▶ [EXERCISE BRIEF] Among the records below, which lines contain the string "agent"? Report them.

··· STUDY MATERIAL ···

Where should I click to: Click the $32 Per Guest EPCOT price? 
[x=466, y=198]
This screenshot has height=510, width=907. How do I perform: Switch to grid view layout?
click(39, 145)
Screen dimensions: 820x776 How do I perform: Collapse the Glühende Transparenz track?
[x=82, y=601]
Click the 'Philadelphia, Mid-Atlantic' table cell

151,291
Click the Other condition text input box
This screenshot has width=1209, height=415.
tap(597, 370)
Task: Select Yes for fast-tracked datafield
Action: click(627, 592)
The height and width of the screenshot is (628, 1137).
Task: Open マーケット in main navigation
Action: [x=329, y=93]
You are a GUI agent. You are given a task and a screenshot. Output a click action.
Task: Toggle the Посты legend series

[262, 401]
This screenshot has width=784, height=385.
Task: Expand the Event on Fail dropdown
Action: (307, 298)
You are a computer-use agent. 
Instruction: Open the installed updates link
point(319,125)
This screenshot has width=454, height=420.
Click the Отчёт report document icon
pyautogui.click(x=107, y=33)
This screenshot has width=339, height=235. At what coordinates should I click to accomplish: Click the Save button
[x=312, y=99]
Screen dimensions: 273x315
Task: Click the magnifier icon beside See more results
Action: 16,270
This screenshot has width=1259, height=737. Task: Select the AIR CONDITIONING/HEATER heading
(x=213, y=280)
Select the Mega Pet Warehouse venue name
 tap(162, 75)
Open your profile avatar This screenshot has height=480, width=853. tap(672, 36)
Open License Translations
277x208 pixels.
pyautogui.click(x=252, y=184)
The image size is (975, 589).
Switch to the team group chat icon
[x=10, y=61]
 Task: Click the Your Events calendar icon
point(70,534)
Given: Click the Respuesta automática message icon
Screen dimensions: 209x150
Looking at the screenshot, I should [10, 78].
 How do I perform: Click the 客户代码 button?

···

▶ [SOLUTION BELOW]
You are a GUI agent. You are given a task and a screenshot. Output a click action.
You are a computer-use agent. 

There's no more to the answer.